» **PROVIDED INFORMATION**:
◆ ◆ ◆

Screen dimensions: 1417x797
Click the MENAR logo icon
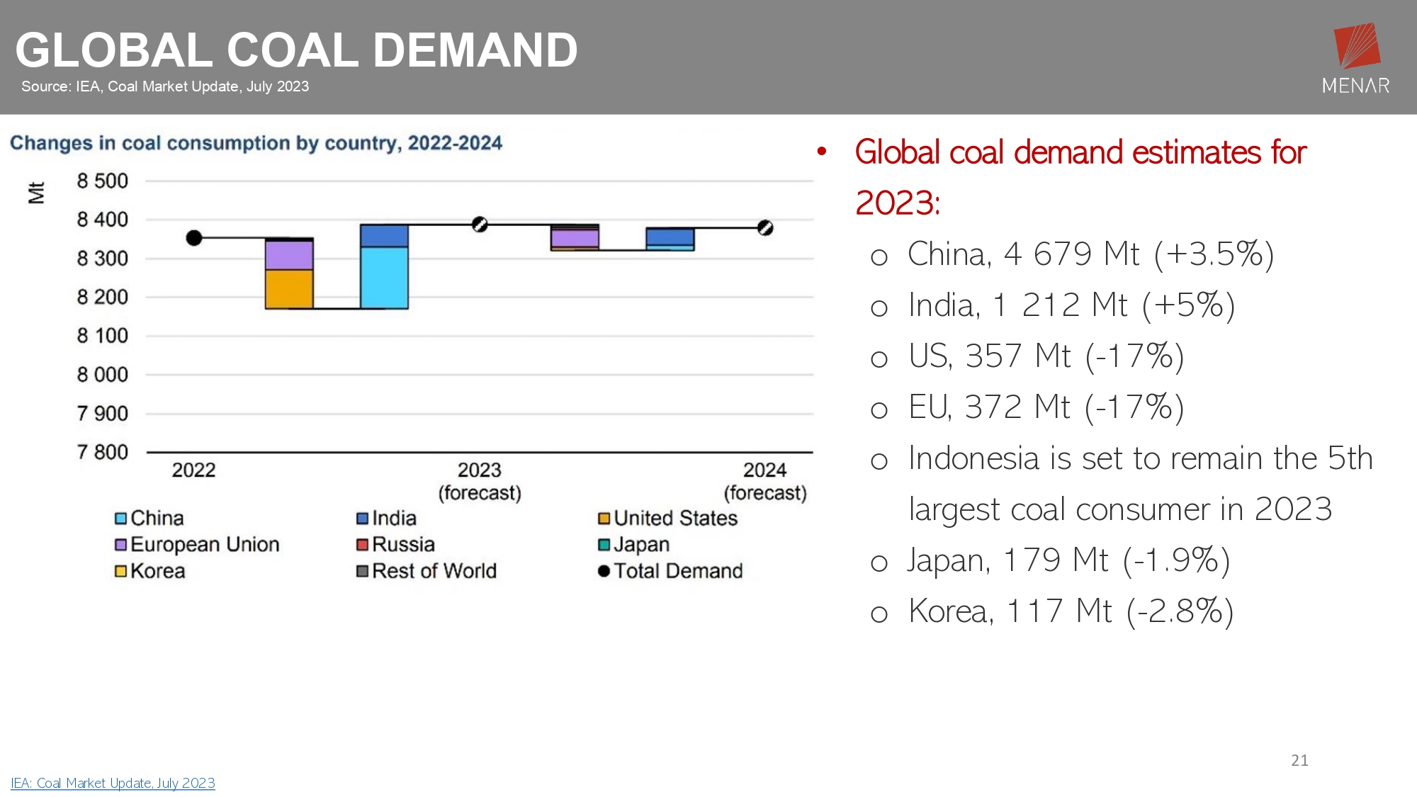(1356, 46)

◆ ◆ ◆

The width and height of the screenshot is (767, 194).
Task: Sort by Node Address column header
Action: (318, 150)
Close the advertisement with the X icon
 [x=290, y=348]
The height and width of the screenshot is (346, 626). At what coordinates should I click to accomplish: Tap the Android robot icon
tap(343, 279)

◆ ◆ ◆

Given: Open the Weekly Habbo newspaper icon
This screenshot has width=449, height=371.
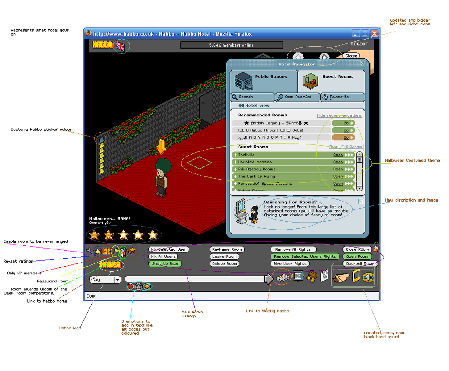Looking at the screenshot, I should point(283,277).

◆ ◆ ◆

» **YOUR OBJECTIVE**:
Write out the records from the line holding "Given: Open the Weekly Habbo newspaper icon" through the line holding "Looking at the", inclusive, swapping "newspaper" for "magazine" and keeping everything else unchanged. Give only those lines, and leave the pictures out.

» **FINAL RESULT**:
Given: Open the Weekly Habbo magazine icon
This screenshot has width=449, height=371.
Looking at the screenshot, I should point(283,277).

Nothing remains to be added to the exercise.